RECORD SET:
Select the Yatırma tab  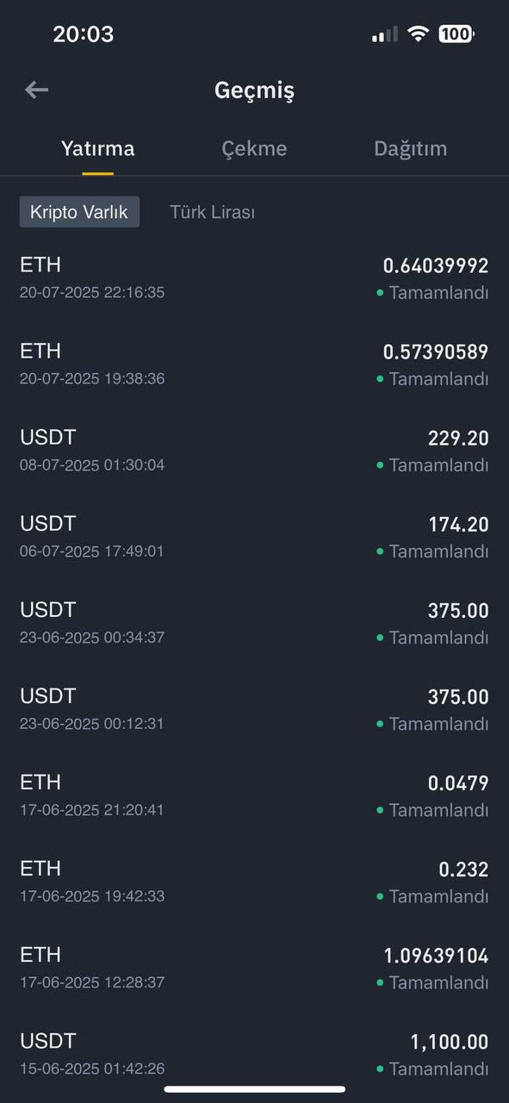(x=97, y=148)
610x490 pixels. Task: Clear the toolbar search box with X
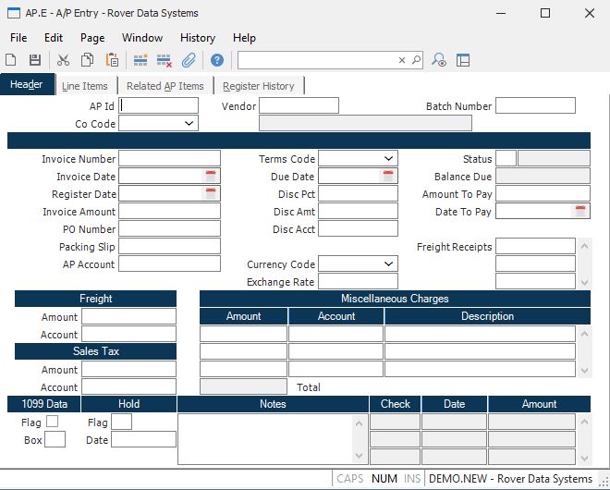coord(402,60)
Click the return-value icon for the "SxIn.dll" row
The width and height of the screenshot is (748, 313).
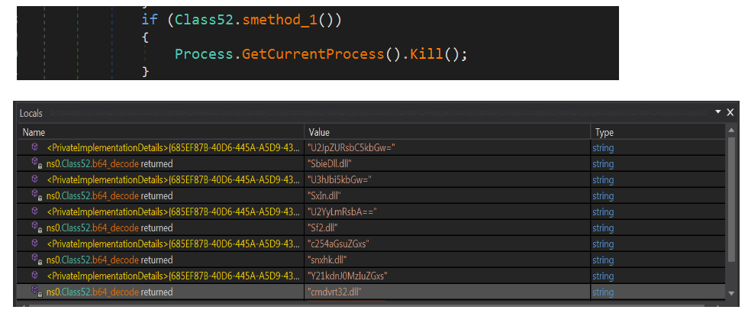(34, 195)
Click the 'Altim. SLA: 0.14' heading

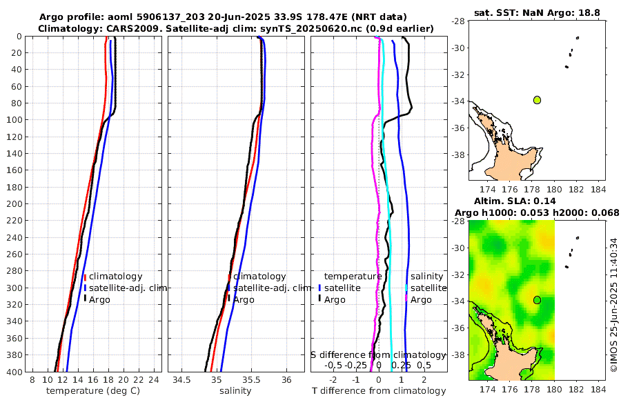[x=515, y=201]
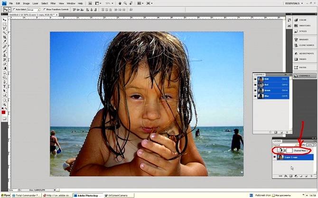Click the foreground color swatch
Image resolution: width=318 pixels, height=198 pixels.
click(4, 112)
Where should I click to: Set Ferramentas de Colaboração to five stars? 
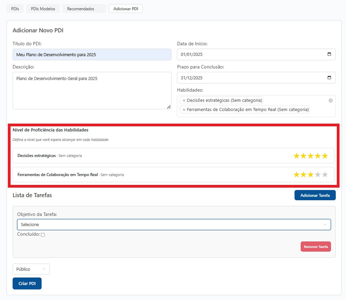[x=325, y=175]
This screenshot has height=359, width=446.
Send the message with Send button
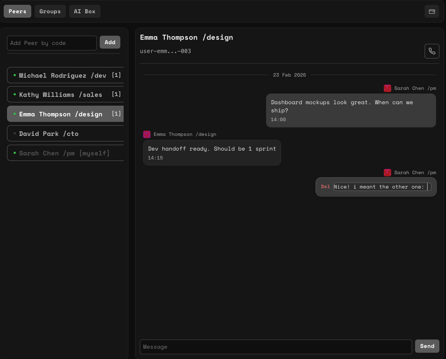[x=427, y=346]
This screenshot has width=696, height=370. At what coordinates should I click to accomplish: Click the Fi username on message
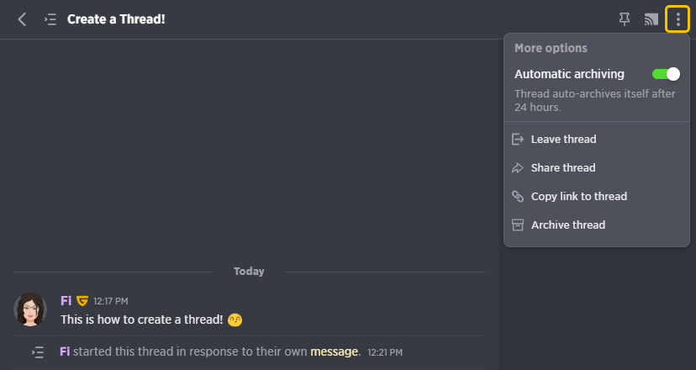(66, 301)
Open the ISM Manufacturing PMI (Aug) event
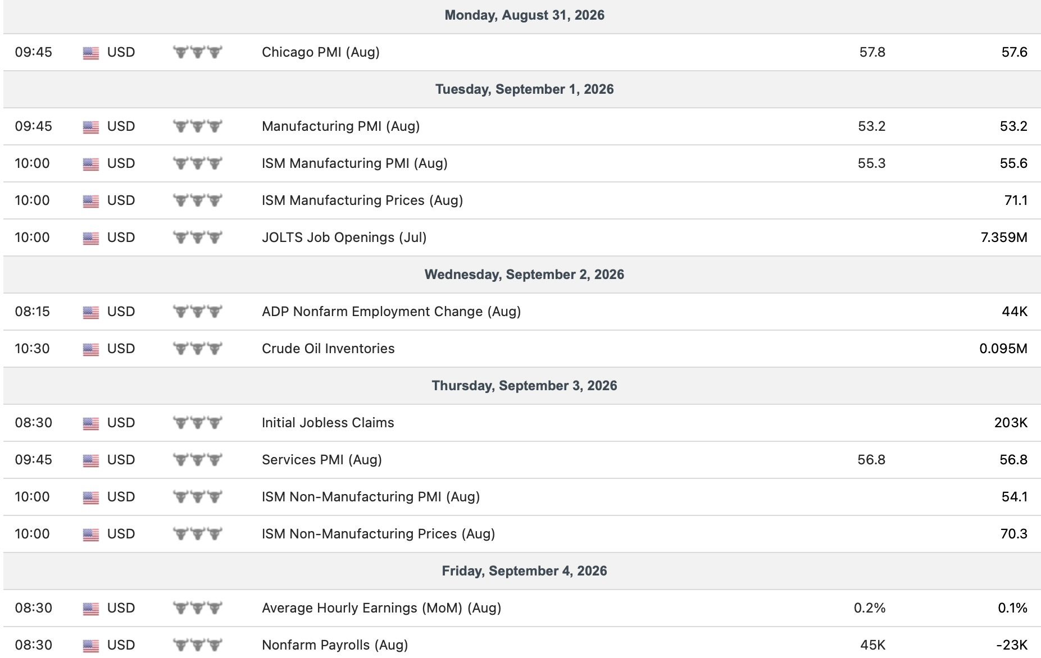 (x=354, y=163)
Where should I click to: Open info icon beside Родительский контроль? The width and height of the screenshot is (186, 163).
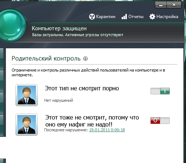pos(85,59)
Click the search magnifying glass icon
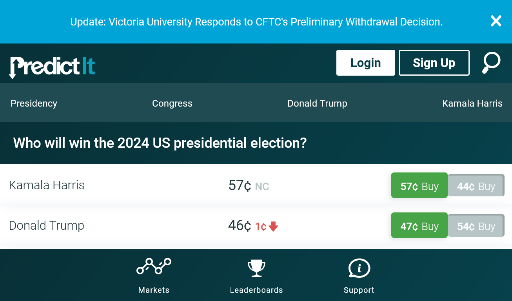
==
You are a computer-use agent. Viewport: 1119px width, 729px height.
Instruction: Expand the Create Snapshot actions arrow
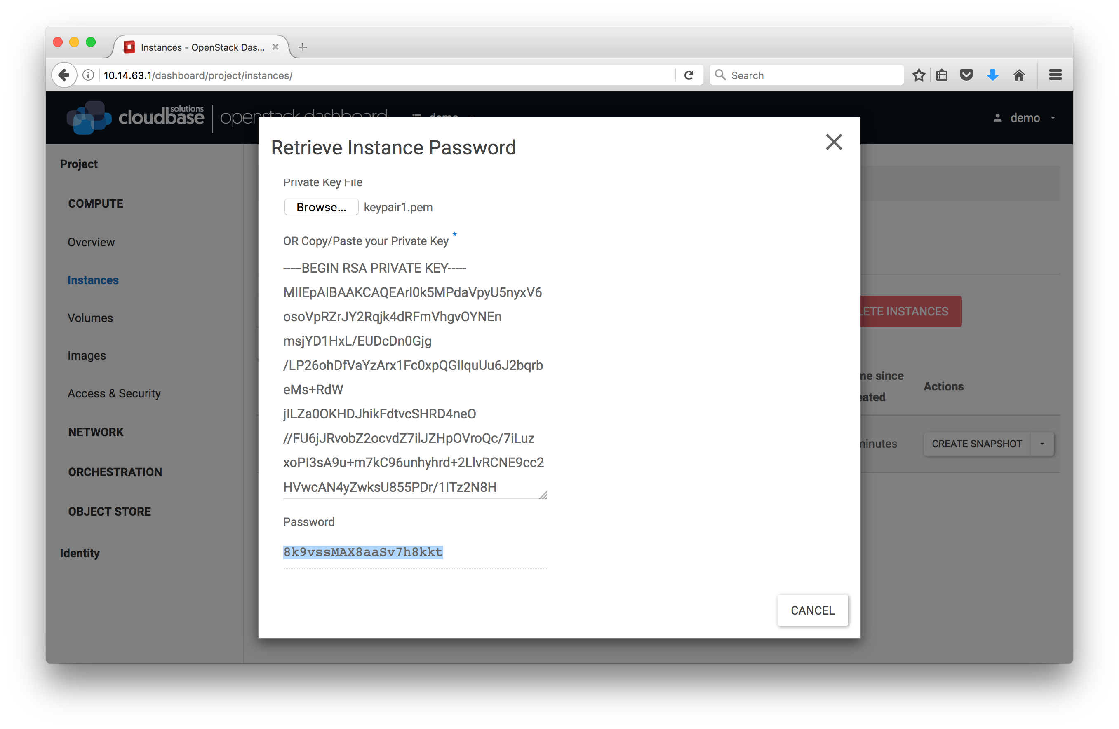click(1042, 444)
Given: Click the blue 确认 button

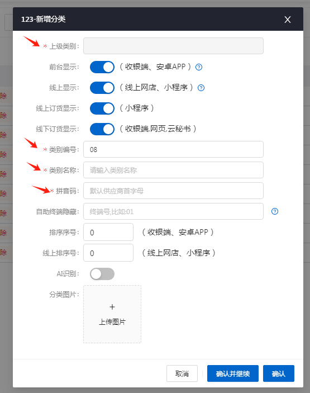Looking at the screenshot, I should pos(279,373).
...
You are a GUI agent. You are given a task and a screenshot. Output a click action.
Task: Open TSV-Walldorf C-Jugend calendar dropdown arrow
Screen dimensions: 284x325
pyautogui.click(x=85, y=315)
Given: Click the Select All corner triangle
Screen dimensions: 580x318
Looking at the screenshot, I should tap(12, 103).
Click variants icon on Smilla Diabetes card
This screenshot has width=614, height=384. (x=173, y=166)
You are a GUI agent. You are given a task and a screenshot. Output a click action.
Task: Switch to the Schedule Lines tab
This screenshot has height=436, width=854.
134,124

WORK INSTRUCTIONS: Return, exactly as they stand, the lines above from the one with "Open the ISM Manufacturing PMI (Aug) event" to the one with "Click the search magnifying glass icon", omitting any pictures among them.

YOUR SOLUTION:
Open the ISM Manufacturing PMI (Aug) event
 (x=354, y=163)
Where should I click to: Open info icon beside Родительский контроль? The width and height of the screenshot is (186, 163).
pos(85,59)
Click the search magnifying glass icon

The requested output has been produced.